Tom makes the point that Gnu Radio isn't "shiny".  Indeed, it isn't.

Some people arrive at Gnu Radio expecting that it is an "end application", and walk away badly disappointed. They have in their mind a firm notion of what constitutes a "radio", and fully expect that Gnu Radio *is* that "radio", except that it has GUI widgets instead physical controls.  For this class of "customer" for Gnu Radio, I blame the early ham-radio SDR market, and the suppliers thereto.  They packaged their SDR hardware with fully-built applications, and in some cases, didn't expose the underlying API in any meaningful sense, so people come to Gnu Radio expecting it to simply be an Open Source version of an existing SDR application in the amateur-radio/scanner space.

The problem is that the field of "radio" is incredibly diverse, so much so that from my perspective I can't imagine a single class of application that would be "the one that everyone is looking for".   Sure, there has been an emphasis on SDR in academic environments for use in commercial networking/telecoms applications, but really, that's rather the tip of the iceberg when it comes to potential applications for SDR (and by implication, Gnu Radio).

Clark Pope observed that building end-user applications is a *lot of work*.  I completely agree.  End-user applications have to be polished, reliable, easy-to-use, and fully documented. Even something as relatively simple as SIDSuite, which is up on CGRAN, requires a *lot* of work to make it "friendly" to an "appliance" user.  I just can't see our core developer team spending their time in that part of the space.  But if their job is done correctly, the applications will (and have!) emerge.

Much application development for Gnu Radio is going on in the background, on private projects that will never be published.  So it's easy for people to get the impression that Gnu Radio has no apps.  That's just plain not true.

On Tue, 14 Feb 2012 06:21:18 -0800, Rafael Diniz wrote:

I really think that projects like the ones in CGRAN have great value.

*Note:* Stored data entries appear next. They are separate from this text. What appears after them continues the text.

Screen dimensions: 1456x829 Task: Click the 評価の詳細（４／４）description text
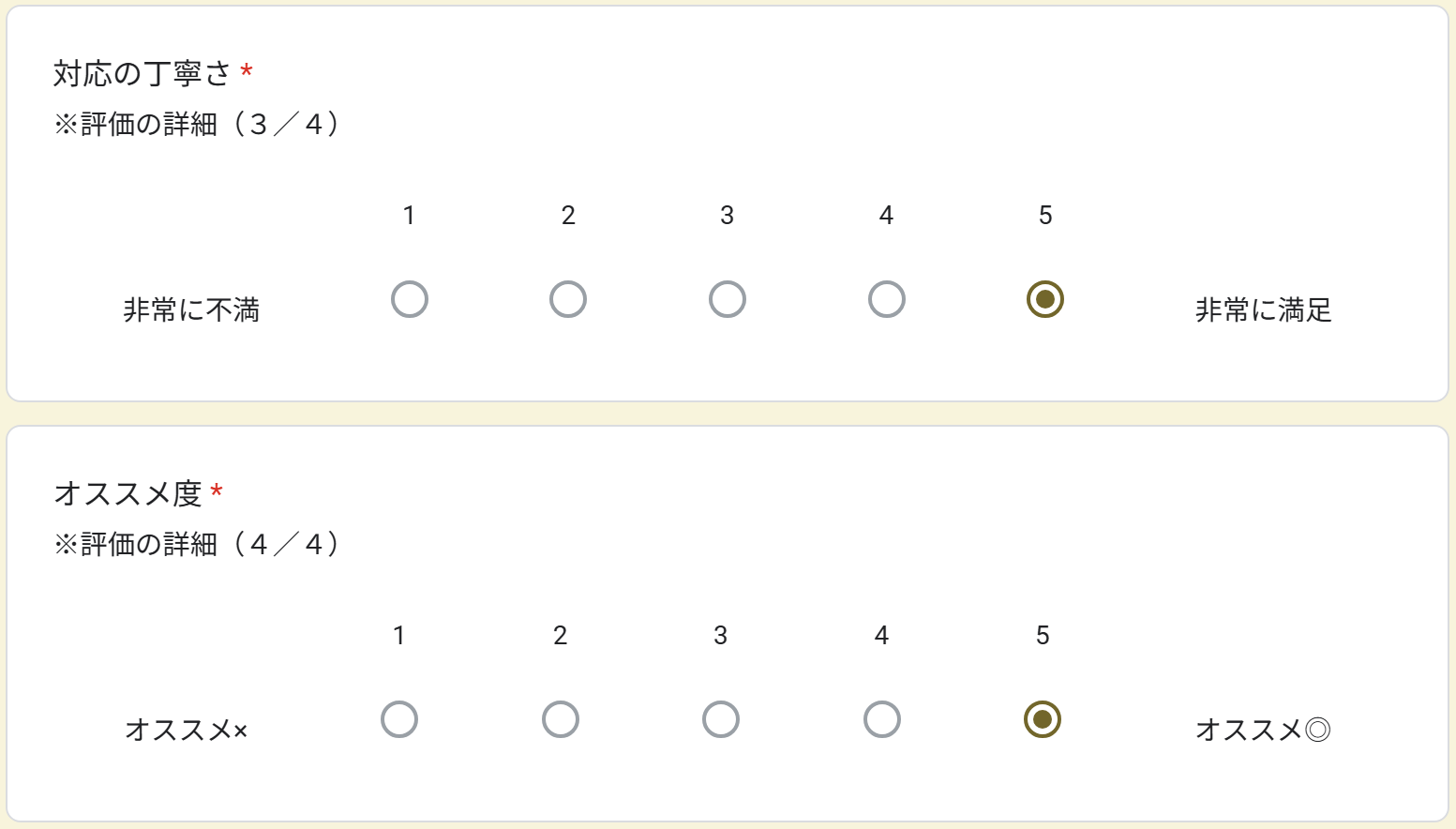coord(197,544)
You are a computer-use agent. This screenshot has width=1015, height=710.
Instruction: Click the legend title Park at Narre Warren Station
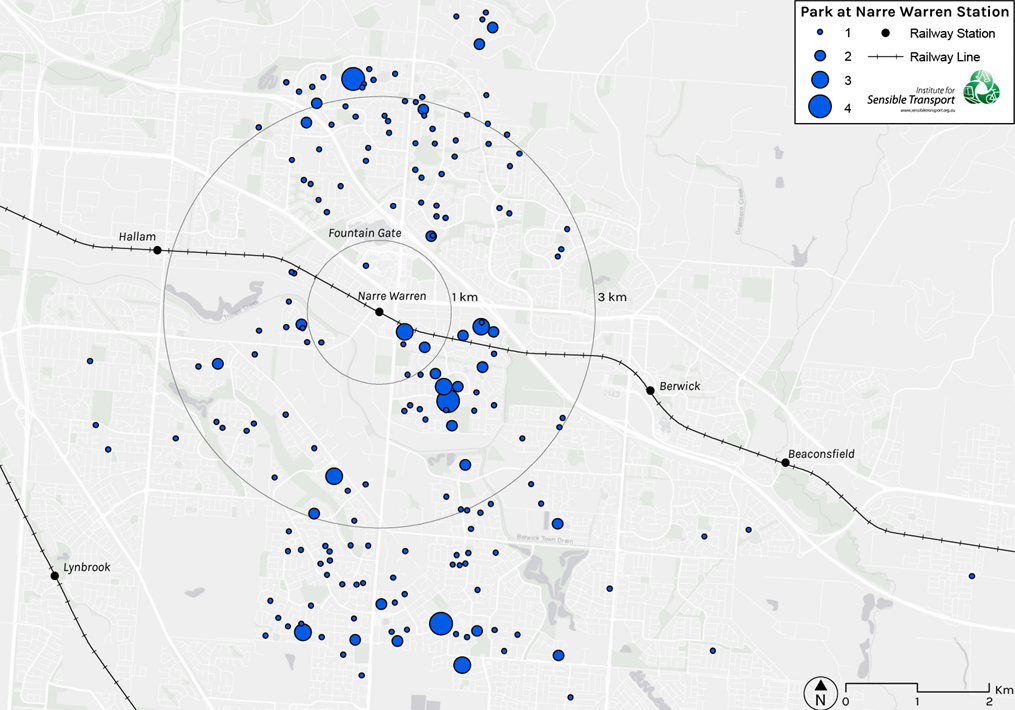[903, 12]
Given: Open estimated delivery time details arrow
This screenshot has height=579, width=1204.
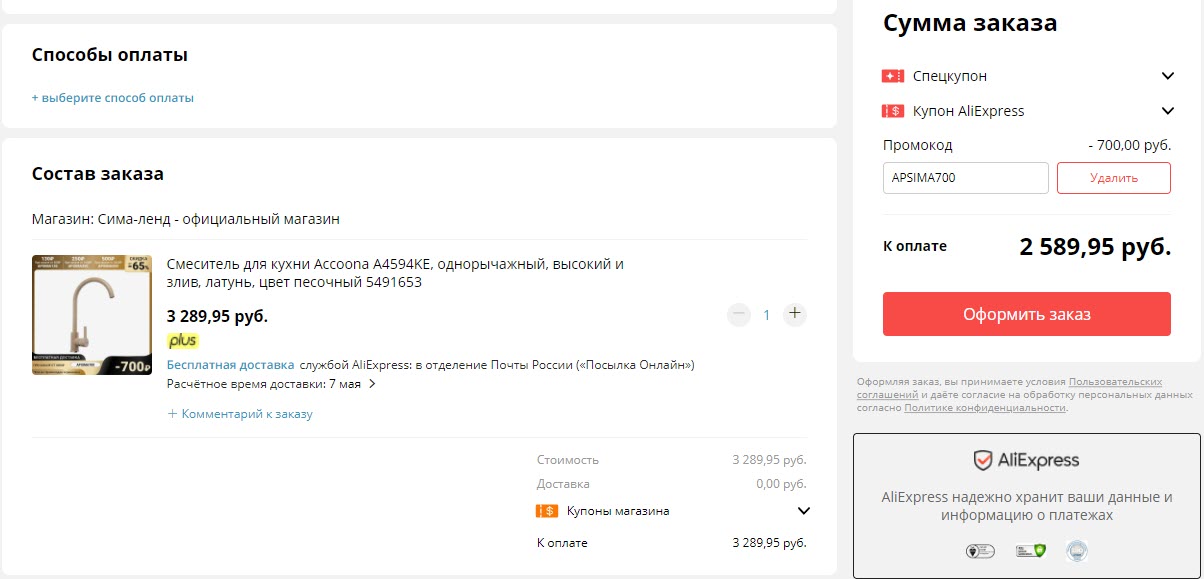Looking at the screenshot, I should tap(372, 383).
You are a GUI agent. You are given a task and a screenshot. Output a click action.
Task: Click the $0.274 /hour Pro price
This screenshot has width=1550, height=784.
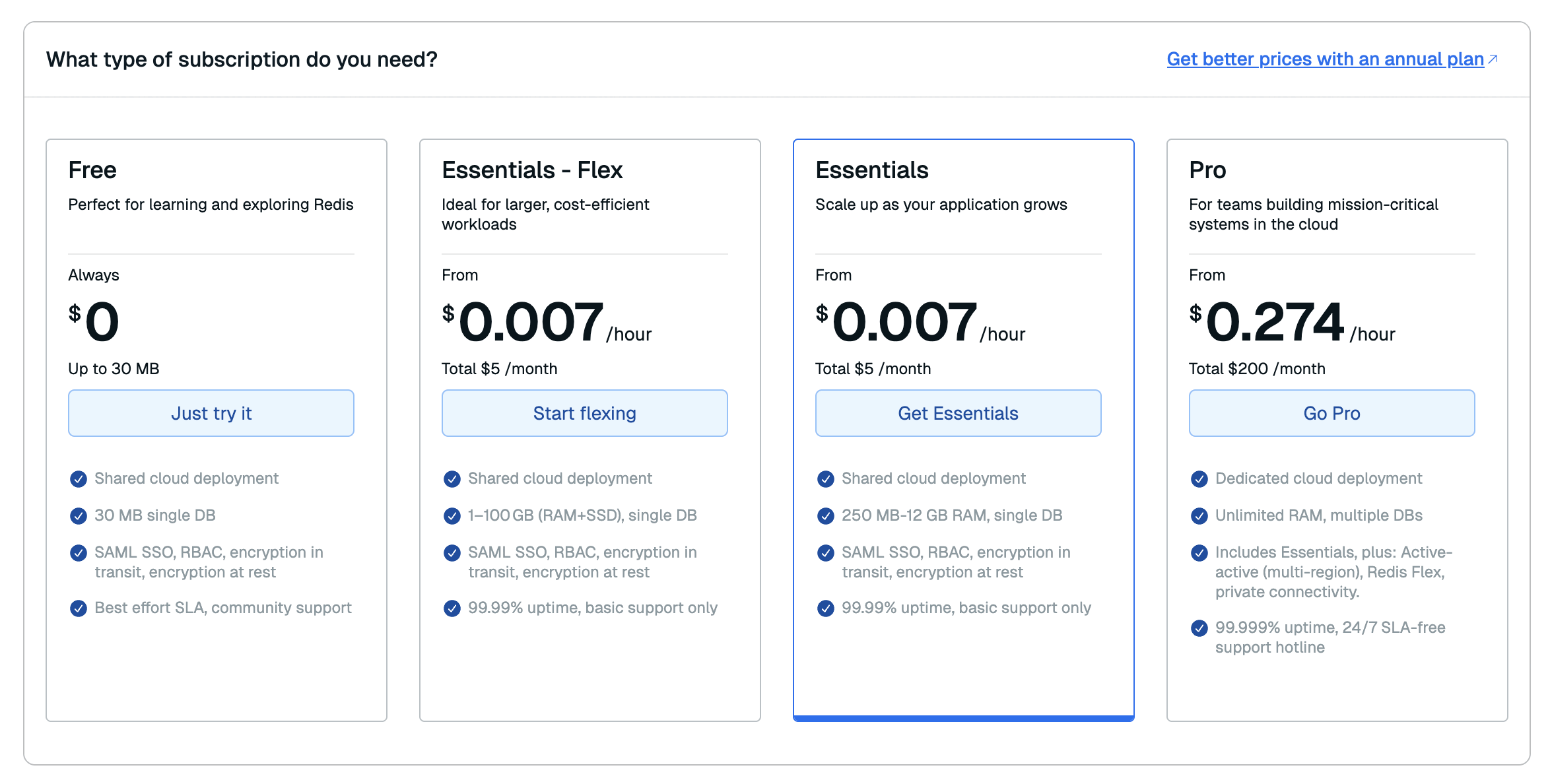pos(1274,322)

The key point in my option is to implement some widely used standards
_using_ the gnuradio framework.
As examples I'd say TV broadcast standards like DVB, ISDB-Tb, radio
standards like DAB, DRM, ..., this will greatly improve Gnuradio adoption
and use, by universities, hobbists and companies.

I don't think money is the only issue involved, but of course it would help.
An university involvement approach like the VT one is also very interesting.

Best regards,
Rafael Diniz


Without a monetization strategy I don't see how the gnu radio project gets much past its current state. The problem is the functionality of a prototyper or student is implemented in about 20% of the effort for a full application. The documentation, testing, deployment, and maintenance of a real application needs a lot more work and that work is not educational or enjoyable. So without something like an app store where developers can get reimbursed for that other 80% the applications will stay stuck at the cool demo stage.